Und hier kommt Gera ins Spiel. Der Rechtsextremist Christian Klar, der in Gera die wöchentlichen Montagsdemonstrationen organisiert, im letzten Jahr auf dem Compact-Sommerfest war und eng mit Poggenburg vernetzt ist, kündigte eine „gleichwertige Alternative“ also eine Ersatzveranstaltung in Gera an. So meldete er für das gleiche Datum eine Kundgebung auf dem Hofwiesenparkplatz in Gera an. Das Ordnungsamt nannte erst keine Auflagen. „Von der ursprünglich angemeldeten Versammlung war dies nicht ableitbar“, erklärte uns die Pressestelle der Stadt. „Dies änderte sich im Laufe der Freitagnacht und Samstagmittag, sodass unmittelbar vor Durchführung der Versammlung eine andere Bewertung erfolgen musste.“ So wurde der Verkauf von Getränken und Speisen sowie Textilien und Druckerzeugnissen untersagt.



Von 15:00 bis 19:00 Uhr versammelten sich rund 320 Menschen auf dem Hofwiesenparkplatz zu Klars Kundgebung unter dem Motto „Wir für Frieden und Freiheit“. Trotz überregionaler Mobilisierung waren es von der Zahl nur unwesentlich mehr als jeden Montag auf der Straße, wo in den letzten Wochen immer 210-270 Menschen dabei sind. Zu dem verbotenen Sommerfest in Sachsen-Anhalt sollte auch der ausländische rechtsextreme Aktivist Martin Sellner und der Compact-Gründer und ehemalige Compact-Chefredakteur Jürgen Elsässer kommen. Beide traten stattdessen in Gera auf, zusammen mit Poggenburg, AfD-MdL Wolfgang Lauerwald, der auch schon an Reichsbürgertreffen teilnahm, sowie anderen Gesichtern aus der rechten Szene. Die Redner*innen hielten heftige Reden, beleidigten die deutsche Innenministerin Nancy Faeser und bezeichneten sie als Schande für die Demokratie. Auch wurde sich thematisch dem Magazin gewidmet. "Wir haben uns entschieden zu kämpfen", sprach Stephanie Elsässer, Frau von Jürgen Elsässer und ehemalige Mitarbeiterin, auf der Bühne: "Compact wird wieder auferstehen!"
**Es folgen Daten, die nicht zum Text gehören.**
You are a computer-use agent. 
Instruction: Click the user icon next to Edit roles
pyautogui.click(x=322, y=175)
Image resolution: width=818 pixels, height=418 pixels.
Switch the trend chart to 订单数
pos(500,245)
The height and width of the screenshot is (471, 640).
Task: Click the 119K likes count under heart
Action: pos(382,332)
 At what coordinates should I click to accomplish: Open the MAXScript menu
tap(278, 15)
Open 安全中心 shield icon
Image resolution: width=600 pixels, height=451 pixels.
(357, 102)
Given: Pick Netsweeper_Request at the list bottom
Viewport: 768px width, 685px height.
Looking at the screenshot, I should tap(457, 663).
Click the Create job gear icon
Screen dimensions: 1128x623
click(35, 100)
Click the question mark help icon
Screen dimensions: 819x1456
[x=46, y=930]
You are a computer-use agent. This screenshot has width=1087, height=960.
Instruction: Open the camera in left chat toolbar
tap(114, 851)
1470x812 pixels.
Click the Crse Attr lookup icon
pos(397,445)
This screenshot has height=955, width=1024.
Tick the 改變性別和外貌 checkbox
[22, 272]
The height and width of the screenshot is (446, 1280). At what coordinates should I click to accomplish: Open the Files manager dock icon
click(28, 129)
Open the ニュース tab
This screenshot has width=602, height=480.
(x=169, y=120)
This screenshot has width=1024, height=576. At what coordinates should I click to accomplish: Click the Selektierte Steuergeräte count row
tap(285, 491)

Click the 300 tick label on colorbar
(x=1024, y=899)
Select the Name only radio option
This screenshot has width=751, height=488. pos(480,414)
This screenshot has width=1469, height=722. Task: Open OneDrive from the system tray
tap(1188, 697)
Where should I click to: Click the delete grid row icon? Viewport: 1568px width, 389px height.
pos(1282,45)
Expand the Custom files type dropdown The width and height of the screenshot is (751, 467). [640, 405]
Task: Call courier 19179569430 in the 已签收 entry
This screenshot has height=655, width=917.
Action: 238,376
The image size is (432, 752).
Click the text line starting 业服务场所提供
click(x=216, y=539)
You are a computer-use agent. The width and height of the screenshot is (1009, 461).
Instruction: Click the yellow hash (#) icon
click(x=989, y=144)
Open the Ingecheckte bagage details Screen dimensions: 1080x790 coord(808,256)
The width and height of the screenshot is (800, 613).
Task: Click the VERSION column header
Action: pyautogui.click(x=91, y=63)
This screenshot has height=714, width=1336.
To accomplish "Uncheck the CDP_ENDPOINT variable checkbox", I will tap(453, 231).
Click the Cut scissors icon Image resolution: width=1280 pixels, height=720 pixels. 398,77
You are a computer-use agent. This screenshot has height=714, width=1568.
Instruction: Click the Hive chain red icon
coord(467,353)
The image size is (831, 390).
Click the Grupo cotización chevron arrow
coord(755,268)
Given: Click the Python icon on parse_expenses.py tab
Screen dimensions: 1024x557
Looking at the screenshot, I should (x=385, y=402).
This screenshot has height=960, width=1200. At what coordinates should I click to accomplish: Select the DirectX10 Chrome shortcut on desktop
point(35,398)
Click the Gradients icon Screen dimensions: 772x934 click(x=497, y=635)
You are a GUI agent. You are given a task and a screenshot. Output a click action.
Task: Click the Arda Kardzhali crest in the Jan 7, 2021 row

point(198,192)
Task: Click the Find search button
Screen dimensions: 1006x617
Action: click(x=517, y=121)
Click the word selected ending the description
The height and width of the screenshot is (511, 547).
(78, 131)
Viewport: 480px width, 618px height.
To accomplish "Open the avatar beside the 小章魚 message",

„Wir sind heute hier versammelt, weil die ursprüngliche Veranstaltung verboten wurde. Wir wollten ein Sommerfest für die Pressefreiheit veranstalten, insbesondere aus Protest gegen das Verbot des Compact Magazins“, erklärte Rechtsextremist Sellner gegenüber Gerda. Sellner gilt als Vordenker der neuen Rechten und als einer der Anführer der rechtsextremen Identitären Bewegung. 2018 hatte Sellner eine Geldspende von dem Australier Brenton T. erhalten, der ein Jahr später aus rassistischen Gründen 51 Menschen in Neuseeland ermordete und weitere verletzte. Sellner nannte die Hauptbotschaft der Veranstaltung die Bedeutung der Pressefreiheit und den Widerstand „gegen diesen Akt der Zensur“.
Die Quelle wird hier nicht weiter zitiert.